Dunedin designer Fiona Clements creates garments from the ''waste'' products of the fashion...
Dunedin designer Fiona Clements creates garments from the ''waste'' products of the fashion industry. Photos by Christine O'Connor.
Clements' garments make use of second-hand clothing and commercial offcuts. Her dress made from a...
Clements' garments make use of second-hand clothing and commercial offcuts. Her dress made from a Warehouse flag was designed to highlight what she sees as rampant consumerism in today's society and to show people the waste they throw away is still...
A dress made from an eight-gore skirt and donated fabric.
A dress made from an eight-gore skirt and donated fabric.

A Dunedin designer is finding solutions for the footprint left behind by fashion, Kim Dungey writes.

Fiona Clements is making a fashion statement in more ways than one.

Concerned at the global problem of mounting waste, she makes her clothes from fabrics she finds at landfills and op shops or scraps that would otherwise be left on the cutting-room floor.

This week being Recycling Week, the Dunedin woman has been working with high school pupils, helping them create ''upcycled'' clothing, which they will show alongside some of her garments at Otago Museum today.

Clements was inspired to spread the zero-waste message after studying fashion design at Otago Polytechnic and realising how ''wasteful'' the fashion industry is.

In commercial pattern cutting between 8% and 30% of the fabric used to make every garment is thrown away, and at a local level, textiles going to the Green Island landfill increased from 3% of total waste in 2008 to 9% in 2012, she says.

Zero-waste design, a growing international movement, is about eliminating textile waste at the design stage by using techniques such as subtraction cutting, in which the shape is created by the removal of fabric, not the addition of fabric, and at what would normally be the end of a garment's life, by upcycling and making new clothes from previously worn garments.

Designing under the Senorita AweSUMO label, Clements uses fabrics she has found or commercial offcuts that have been donated to her as well as buttons from her late grandmother, a tailoress who had a shop in Northeast Valley.

Her collection at this year's iD Dunedin Fashion Show included a dress that she made from a Warehouse flag to highlight the fact people are ''consuming so much stuff that the landfills can't keep up''. She likes to use clean, simple lines and lots of colour.

The 33-year-old hopes her Jetty St premises will become a sustainable fashion hub, with a clothing bank for those who don't have access to quality clothing and workshops teaching people how to mend, sew and make patterns.

It's a fresh approach in an industry known for conspicuous consumption.

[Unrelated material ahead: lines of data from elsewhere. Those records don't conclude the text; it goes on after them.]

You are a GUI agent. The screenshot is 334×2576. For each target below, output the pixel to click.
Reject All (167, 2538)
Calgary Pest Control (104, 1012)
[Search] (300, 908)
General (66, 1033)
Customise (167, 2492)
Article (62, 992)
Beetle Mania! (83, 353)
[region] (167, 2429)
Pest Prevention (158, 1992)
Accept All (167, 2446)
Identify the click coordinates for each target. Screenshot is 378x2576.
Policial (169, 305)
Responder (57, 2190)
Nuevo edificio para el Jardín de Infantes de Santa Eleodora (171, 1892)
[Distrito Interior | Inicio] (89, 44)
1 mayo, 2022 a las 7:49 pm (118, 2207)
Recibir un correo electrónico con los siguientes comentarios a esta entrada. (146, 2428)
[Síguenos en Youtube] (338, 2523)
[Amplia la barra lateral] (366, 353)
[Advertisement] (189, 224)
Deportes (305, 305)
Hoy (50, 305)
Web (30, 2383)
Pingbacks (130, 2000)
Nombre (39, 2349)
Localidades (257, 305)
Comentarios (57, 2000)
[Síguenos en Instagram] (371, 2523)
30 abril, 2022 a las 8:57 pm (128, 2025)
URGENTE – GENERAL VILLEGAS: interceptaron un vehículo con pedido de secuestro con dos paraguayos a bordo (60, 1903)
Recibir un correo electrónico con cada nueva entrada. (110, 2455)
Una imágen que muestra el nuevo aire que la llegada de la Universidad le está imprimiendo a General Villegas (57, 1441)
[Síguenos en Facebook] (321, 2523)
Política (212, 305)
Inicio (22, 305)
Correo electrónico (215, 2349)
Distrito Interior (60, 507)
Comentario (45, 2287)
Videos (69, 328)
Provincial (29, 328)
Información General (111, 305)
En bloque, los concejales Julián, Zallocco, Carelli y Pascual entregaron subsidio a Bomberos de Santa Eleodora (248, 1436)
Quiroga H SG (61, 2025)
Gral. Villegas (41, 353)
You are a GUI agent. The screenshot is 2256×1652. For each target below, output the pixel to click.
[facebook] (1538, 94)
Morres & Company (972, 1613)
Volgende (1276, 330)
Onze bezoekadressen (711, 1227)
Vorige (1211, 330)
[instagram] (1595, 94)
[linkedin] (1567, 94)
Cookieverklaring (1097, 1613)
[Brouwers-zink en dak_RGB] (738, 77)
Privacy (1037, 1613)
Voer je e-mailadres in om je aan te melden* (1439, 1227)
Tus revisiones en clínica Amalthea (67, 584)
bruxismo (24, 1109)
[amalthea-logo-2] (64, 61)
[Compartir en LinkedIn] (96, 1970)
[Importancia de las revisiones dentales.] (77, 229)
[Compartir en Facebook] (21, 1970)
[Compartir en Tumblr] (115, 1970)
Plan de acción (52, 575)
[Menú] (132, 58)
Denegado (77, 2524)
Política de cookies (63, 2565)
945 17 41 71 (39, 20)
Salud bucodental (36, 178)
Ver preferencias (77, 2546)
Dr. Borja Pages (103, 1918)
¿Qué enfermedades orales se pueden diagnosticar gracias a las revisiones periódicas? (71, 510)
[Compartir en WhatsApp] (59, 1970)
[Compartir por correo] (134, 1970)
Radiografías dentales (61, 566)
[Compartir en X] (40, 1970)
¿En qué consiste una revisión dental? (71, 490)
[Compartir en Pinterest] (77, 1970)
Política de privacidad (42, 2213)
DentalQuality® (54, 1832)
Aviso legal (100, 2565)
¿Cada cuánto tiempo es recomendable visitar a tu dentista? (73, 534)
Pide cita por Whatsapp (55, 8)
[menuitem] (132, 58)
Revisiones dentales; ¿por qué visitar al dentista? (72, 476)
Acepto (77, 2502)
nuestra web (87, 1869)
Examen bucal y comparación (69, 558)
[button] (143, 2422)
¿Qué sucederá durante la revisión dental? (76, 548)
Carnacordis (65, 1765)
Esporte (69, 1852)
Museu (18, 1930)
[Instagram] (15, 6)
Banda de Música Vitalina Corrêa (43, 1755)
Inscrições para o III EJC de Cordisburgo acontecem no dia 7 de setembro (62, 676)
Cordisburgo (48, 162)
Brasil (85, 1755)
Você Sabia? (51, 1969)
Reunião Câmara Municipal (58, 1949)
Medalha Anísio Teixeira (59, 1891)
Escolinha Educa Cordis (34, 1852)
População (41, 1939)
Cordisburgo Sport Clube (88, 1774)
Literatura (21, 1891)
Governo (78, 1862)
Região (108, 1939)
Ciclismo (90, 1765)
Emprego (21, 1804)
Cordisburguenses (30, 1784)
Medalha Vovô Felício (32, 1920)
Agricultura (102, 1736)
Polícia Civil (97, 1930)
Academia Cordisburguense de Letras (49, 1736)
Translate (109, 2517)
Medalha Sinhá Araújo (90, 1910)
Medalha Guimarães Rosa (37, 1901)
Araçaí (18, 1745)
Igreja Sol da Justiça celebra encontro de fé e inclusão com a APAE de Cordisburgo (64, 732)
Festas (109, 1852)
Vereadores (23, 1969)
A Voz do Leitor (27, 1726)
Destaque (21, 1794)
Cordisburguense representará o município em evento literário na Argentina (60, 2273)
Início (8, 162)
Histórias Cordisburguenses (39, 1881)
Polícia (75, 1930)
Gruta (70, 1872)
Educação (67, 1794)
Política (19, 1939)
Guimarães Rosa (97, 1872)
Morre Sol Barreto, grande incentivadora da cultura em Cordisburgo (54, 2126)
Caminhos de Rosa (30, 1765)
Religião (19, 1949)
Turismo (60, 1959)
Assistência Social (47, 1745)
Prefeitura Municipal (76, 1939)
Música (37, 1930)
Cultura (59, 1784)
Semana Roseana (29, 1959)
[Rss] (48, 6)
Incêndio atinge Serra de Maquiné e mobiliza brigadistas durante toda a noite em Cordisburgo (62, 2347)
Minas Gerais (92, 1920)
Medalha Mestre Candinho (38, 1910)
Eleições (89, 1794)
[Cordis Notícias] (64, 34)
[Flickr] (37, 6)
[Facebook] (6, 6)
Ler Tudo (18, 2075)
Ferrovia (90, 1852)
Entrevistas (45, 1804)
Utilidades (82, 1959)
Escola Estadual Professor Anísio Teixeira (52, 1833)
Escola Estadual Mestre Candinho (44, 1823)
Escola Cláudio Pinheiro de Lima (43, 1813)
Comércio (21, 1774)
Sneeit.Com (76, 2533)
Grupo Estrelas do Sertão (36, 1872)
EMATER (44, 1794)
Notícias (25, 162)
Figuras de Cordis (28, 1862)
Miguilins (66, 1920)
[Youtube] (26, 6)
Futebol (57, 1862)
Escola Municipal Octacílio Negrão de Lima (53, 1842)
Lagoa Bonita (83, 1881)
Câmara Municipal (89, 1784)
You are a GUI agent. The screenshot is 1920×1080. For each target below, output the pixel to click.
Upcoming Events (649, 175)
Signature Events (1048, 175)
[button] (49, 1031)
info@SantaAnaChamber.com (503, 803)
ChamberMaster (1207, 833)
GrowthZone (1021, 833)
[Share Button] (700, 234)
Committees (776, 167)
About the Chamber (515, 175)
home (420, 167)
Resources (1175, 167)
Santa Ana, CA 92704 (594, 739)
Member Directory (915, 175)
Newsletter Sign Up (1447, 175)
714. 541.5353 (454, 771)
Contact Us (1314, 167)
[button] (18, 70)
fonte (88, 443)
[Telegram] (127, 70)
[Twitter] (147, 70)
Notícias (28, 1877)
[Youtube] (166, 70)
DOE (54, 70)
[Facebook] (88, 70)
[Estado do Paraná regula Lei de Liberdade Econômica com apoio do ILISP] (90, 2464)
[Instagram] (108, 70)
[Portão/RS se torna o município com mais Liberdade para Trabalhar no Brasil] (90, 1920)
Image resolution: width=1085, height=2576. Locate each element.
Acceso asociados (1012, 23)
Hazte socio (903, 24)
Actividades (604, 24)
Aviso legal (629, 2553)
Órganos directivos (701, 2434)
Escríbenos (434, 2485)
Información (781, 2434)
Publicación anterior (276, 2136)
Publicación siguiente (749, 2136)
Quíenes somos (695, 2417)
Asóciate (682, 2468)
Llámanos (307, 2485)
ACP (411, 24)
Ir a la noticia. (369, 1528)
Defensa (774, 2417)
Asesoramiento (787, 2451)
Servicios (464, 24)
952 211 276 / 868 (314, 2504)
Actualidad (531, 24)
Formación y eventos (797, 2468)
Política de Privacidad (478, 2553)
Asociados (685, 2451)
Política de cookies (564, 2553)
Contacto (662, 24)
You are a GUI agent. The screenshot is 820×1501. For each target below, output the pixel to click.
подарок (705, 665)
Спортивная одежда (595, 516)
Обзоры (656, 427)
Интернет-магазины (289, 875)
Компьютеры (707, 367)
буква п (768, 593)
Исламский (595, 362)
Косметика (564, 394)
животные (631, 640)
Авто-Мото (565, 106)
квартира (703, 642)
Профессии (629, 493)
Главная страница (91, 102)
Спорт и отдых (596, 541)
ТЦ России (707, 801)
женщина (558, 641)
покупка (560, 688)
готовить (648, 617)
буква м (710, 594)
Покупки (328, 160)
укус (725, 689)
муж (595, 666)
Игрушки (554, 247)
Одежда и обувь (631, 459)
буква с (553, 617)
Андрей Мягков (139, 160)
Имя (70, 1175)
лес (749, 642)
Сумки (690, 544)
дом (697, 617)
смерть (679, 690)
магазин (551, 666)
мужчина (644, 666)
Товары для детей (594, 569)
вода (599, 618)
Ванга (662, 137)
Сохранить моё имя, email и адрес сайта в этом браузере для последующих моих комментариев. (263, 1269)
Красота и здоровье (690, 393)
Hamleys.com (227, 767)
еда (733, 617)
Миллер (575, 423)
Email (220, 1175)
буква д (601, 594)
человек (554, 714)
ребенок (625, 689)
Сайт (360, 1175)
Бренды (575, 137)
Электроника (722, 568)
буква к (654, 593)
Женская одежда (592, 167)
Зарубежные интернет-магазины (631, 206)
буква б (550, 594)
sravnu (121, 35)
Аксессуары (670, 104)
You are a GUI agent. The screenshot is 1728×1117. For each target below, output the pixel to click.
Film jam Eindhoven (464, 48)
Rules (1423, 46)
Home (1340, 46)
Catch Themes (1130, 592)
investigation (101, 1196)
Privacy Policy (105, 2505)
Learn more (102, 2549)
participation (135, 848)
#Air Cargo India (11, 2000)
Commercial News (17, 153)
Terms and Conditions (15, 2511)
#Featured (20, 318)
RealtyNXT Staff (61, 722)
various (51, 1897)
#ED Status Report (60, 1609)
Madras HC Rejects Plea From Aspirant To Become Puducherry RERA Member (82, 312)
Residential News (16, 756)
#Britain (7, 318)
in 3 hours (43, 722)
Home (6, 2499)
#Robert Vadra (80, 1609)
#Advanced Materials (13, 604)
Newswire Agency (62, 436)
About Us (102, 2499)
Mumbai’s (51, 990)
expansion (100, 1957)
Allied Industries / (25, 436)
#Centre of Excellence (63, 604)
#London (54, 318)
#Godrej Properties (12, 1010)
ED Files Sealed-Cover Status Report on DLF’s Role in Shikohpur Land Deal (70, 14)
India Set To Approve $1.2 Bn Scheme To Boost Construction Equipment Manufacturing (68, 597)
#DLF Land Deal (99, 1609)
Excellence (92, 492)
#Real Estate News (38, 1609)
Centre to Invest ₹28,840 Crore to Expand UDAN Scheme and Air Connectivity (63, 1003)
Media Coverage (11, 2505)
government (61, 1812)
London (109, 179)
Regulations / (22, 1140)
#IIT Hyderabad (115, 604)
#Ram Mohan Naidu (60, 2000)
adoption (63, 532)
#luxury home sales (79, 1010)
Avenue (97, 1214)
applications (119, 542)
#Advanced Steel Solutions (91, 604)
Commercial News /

International clothing company H&M has new stock on the shelves every two to three weeks, she says, and in Dunedin there are stores selling ''cheap rubbish'' made by people who put up with ''unfair'' wages and ''terrible'' factory conditions.

''The biggest problem is the corporations, getting them to realise what they're doing is really damaging. All they care about is money.''

She is also concerned the fashion industry pushes the idea that all women ''have to be size 10 and fit a magazine-perfect reality''.

Fashion, along with plastics and oil, is one of the world's major environmental problems, she says.